Defying expectations is nothing new for Cracker.
Core members David Lowery and Johnny Hickman grew up in Redlands, Calif. (the former attended the U of R’s Johnston College for a year) and came to prominence during the height of the 1990s grunge era.
Mixing roots, rock elements and more with front man Lowery’s raspy vocals and wry lyrics, the band was a precursor to what later became known as alt-country music.
Cracker sounded like nothing else around at the time and notched half a dozen rock radio hits, including “Low,” “Teen Angst (What the World Needs Now),” “Get Off This” and “Happy Birthday to Me,” plus a platinum sophomore disc (Kerosene Hat).
Lowery also ran a Virginia studio, where he produced other artists (Counting Crows, Joan Osborne) between Cracker albums. Then the singer/guitarist reunited with Eighties alternative cult fave Camper Van Beethoven. From the 2000s onward, he has pulled double duty, regularly touring and releasing albums by both acts.
Now Lowery splits his time between playing music, teaching music business finance near home at the University of Georgia, Athens and championing musicians’ digital rights via well-regarded community blog www.thetrichordist.com and elsewhere.
On Cracker’s fine double album Berkeley to Bakersfield (Savoy Records), Lowery and singer/guitarist Hickman reconvened the Kerosene Hat-era lineup of bassist Davey Faragher (a fellow Redlands native) and drummer Michael Urbano.
They recorded the aggressive, politically-minded first half quickly live, while various musicians handled the traditional California country sound on the second. Lowery’s vivid lyrics touch upon various NoCal locations; Hickman brings things down further south for the whimsical “San Bernardino Boy.”
We caught up with Lowery, 54, to talk about his Inland Empire days and Cracker’s latest tunes.
Question: How did living in Redlands from age nine influence your music?
Answer: There wasn’t a whole lot to do there as a teenager, so you had to create your own fun. I started playing in bands when I was 16. We did house parties. There were a lot of great players in Redlands. All the Faragher brothers went on to be session players. I went to Redlands High School, which was definitely quirky. I was around a lot of creative people that went onto do really interesting things. I had a lot of creative mentors and teachers.
Q: What were some of your hangouts and places to catch live music back then?

*SHORT EXERCISE A*. Reproduce the entries word for word, from the line containing "Screenshot is 897x1281." through the last line of the entries, with both of those lines included.

*EXCERPTED RECORDS*.
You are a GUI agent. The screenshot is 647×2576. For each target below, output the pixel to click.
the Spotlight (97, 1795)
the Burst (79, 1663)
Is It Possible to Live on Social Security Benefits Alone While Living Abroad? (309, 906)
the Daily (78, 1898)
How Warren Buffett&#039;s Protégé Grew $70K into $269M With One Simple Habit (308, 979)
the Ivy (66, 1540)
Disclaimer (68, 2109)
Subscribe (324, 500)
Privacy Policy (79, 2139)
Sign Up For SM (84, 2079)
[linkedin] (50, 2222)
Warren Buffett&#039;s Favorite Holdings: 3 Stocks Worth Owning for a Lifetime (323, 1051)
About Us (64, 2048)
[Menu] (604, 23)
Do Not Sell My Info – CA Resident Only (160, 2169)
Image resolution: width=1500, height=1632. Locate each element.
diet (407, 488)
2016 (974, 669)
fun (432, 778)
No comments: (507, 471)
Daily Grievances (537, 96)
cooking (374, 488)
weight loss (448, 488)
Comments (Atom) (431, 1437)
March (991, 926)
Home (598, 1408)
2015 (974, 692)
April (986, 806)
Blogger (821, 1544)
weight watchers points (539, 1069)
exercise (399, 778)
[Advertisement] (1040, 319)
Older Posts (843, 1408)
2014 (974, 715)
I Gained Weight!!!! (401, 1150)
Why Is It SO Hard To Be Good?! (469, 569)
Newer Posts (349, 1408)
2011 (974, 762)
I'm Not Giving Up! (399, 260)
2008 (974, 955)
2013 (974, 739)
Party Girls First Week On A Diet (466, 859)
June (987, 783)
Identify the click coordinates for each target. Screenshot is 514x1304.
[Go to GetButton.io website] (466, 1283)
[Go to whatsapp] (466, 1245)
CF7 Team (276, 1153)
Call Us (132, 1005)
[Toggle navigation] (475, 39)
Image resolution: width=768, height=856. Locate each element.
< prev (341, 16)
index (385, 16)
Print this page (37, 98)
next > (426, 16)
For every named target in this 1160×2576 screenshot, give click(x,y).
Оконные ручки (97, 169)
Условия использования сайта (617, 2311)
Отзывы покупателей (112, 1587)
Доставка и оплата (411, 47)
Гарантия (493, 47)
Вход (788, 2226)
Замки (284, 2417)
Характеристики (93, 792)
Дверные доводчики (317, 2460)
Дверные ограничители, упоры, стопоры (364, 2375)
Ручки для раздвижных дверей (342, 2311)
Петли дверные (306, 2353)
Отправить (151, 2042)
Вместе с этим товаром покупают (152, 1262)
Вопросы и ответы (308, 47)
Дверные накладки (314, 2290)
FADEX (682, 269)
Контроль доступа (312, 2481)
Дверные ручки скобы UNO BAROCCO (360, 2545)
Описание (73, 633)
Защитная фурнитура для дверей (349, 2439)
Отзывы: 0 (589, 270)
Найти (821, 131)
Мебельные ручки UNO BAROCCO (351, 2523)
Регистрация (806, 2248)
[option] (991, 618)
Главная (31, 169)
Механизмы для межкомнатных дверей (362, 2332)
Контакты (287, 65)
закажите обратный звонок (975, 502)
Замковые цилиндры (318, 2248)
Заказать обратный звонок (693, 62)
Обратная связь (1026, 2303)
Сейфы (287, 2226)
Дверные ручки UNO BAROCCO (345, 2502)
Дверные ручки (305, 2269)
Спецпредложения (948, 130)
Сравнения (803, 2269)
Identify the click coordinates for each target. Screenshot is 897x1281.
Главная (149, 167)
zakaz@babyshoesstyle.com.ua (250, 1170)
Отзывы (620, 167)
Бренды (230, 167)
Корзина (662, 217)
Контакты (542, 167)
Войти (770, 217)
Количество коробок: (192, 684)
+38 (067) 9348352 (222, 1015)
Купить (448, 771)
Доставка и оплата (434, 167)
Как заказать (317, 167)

*SHORT EXERCISE B*. Carry the interview with David Lowery of Cracker forward from its final line.

*TASK RESPONSE A*.
Identify the click coordinates for each target. Screenshot is 897x1281.
Главная (149, 167)
zakaz@babyshoesstyle.com.ua (250, 1170)
Отзывы (620, 167)
Бренды (230, 167)
Корзина (662, 217)
Контакты (542, 167)
Войти (770, 217)
Количество коробок: (192, 684)
+38 (067) 9348352 (222, 1015)
Купить (448, 771)
Доставка и оплата (434, 167)
Как заказать (317, 167)

*TASK RESPONSE B*.
A: There weren’t really any in Redlands. We went to Riverside to see shows at The Barn and Raincross Square. For a while, The Ritz - a Hispanic dance nightclub - would do punk rock/new wave nights on Mondays. That was actually really important. Great shows there. All the classic early ‘80s punk rock bands from Southern California all played that place. There was also a place briefly in San Bernardino called The Beat. It didn’t survive, but it tried to be a punk rock/new wave live venue.
Q: Johnny has said the IE music scene had a certain attitude and style. Do you think those elements have always been present in Cracker?
A: I first started playing guitar at 14 because my sister was learning banjo. A lot of people around the Inland Empire and the desert were playing hippie country and bluegrass in the ‘70s. They had the Calico Bluegrass Festival. There was a big country movement there which is largely forgotten.
Q: Two years ago, Cracker played Hangar 24’s Fourth Anniversary party. How was that experience?
A: It was a great homecoming show. We’d love to do that again. There’s not really [another] venue in Redlands for us to play. Hangar 24 is pretty interesting.
Q: Your bands marked the 10th annual Campout Festival in Joshua Tree in 2014 and it is happening again this year. What was the original inspiration?
A: We recorded Kerosene Hat up there in Pioneertown and hung out when I lived in LA. It was like my getaway. I’d always go out there with my friends.
Q: Were you surprised to find a Cracker fan base in China since you performed live out there for the first time last year?
A: That had to do with “Low” being in a key scene in “The Perks of Being a Wallflower.” It was a very popular movie there. We were in Shanghai and Beijing, which are not that different than a lot of Western cities. We were playing to the kids of the solid global middle class. I suppose it would’ve been different if we’d gone to Western China or a more rural region. They were enthusiastic.
Q: How has the reaction been to the two sides of Cracker on Berkeley to Bakersfield?
A: It’s been a really good thing. It’s got a good story to it and a lot of people are talking. Every summer, there’s a procession of ‘90s bands touring together. We’re going to be one of the few that’s still exploring new territory and doing new stuff.
Q: Was using the California lyrical theme on the new albums a conscience decision?
A: It turned out that way after I had written ‘King of Bakersfield’ and ‘California Country Boy.’ I was working on these while also working on the two Camper records [revolving around the Golden State]. At one point I said, ‘I’m just giving in to this. Guess I’ll have a four-disc set about California between the two bands. Then I’ll have to move on from there.’
Q: Did you have a hard time compartmentalizing between the two bands’ California songs?
A: Sort of, but the two bands have two very different styles of working and the lyrical subject matter is pretty different between the two bands, so I was able to separate ‘em.
My interview originally appeared in the Spring 2015 issue of Redlands Magazine.
It can be viewed here:
All photos by Bradford Jones.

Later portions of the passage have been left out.